If neither the IP nor the domain appear on public blacklists then (assuming it is a blacklist issue) it is probably just the MS SMTP server blacklisting the IP. In this case a new IP for the webserver would be the solution, combined with proper DNS records of course.

Okay, I'll try and work through the above list to see whats going on, and I do have an MS engineer getting in touch today so I'll get him to see if there's a MS blacklist I'm on. 

So, I've emailed the MAiltester and it's come back perfect at 10/10, 
"SpamAssassin likes you" and "You're not blacklisted" 

But I have noticed (even though it's ticked) "You're not fully authenticated" and under that is "You do not have a DMARC record" so I'll add that TXT to DNS, and also "Your reverse DNS does not match with your sending domain." 

Reverse DNS lookup or reverse DNS resolution (rDNS) is the determination of a domain name that is associated with a given IP address.
Some companies such as AOL will reject any message sent from a server without rDNS, so you must ensure that you have one.
You cannot associate more than one domain name with a single IP address. 

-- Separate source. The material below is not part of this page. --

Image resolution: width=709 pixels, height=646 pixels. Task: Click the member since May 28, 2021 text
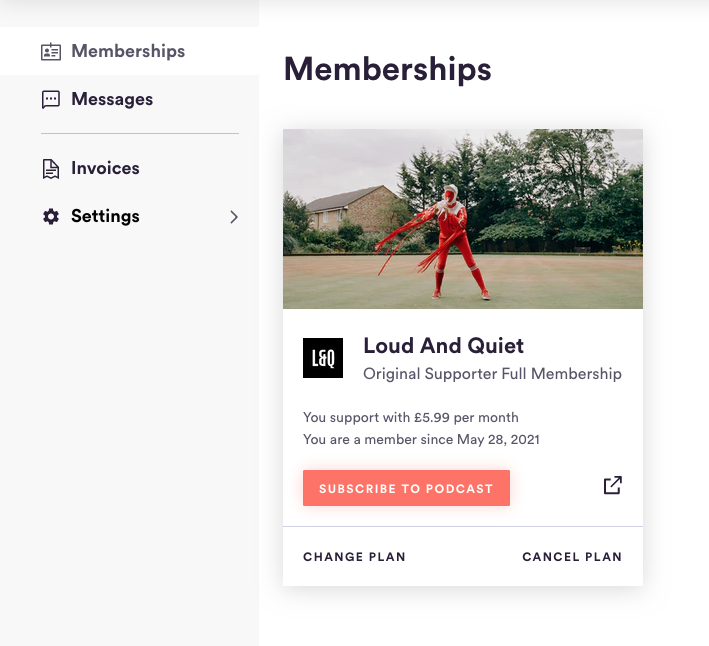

Mind you that was from Outlook on my PC, had the test email ought to be sent from the server?

 

Blacklist check came back with 1?

 

Edited June 10, 2019 by t4Chippy

[dynambee]

33 minutes ago, t4Chippy said:

Blacklist check came back with 1?

Here is some more info on that blacklist.

You might want to try checking your IP's sender score. There's a good chance they won't have much info on you, but they might.

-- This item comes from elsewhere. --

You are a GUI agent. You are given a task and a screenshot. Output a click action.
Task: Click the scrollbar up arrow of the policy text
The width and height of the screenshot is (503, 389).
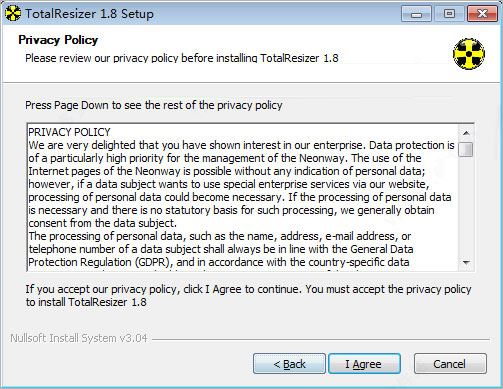click(x=466, y=133)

Good that your domain doesn't seem to be blacklisted, that would really suck. Changing webserver IPs is much easier than changing domains.

[t4Chippy]

42 minutes ago, dynambee said:

Here is some more info on that blacklist.

You might want to try checking your IP's sender score. There's a good chance they won't have much info on you, but they might.

Good that your domain doesn't seem to be blacklisted, that would really suck. Changing webserver IPs is much easier than changing domains.

Okay so Our servers IP's sender score is 9 😞

 

[dynambee]

3 minutes ago, t4Chippy said:

Okay so Our servers IP's sender score is 9 😞

9/100. 😞

[dynambee]

At this point it has been definitively shown that MS is blocking SMTP requests from @t4Chippy's webserver. We don't know why the IP is being blocked but the test script runs perfectly from a server on a different IP using @t4Chippy's email account credentials.

So, in final summary, the swiftmailer implementation included with TB supports STARTTLS and connects just fine to MS Office 365 SMTP server. The issue here was specific to the webserver in question.

The solution will either be to get MS to take the IP off the blacklist (difficult IMO) or to change webserver IPs. Also, DNS settings regarding email authentication need to be fully set up to hopefully avoid this problem happening again on a new IP.

[t4Chippy]

21 minutes ago, dynambee said:

At this point it has been definitively shown that MS is blocking SMTP requests from @t4Chippy's webserver. We don't know why the IP is being blocked but the test script runs perfectly from a server on a different IP using @t4Chippy's email account credentials.

So, in final summary, the swiftmailer implementation included with TB supports STARTTLS and connects just fine to MS Office 365 SMTP server. The issue here was specific to the webserver in question.

The solution will either be to get MS to take the IP off the blacklist (difficult IMO) or to change webserver IPs. Also, DNS settings regarding email authentication need to be fully set up to hopefully avoid this problem happening again on a new IP.

I Have asked the MS technician to verify the above so will report back as soon as i hear anything.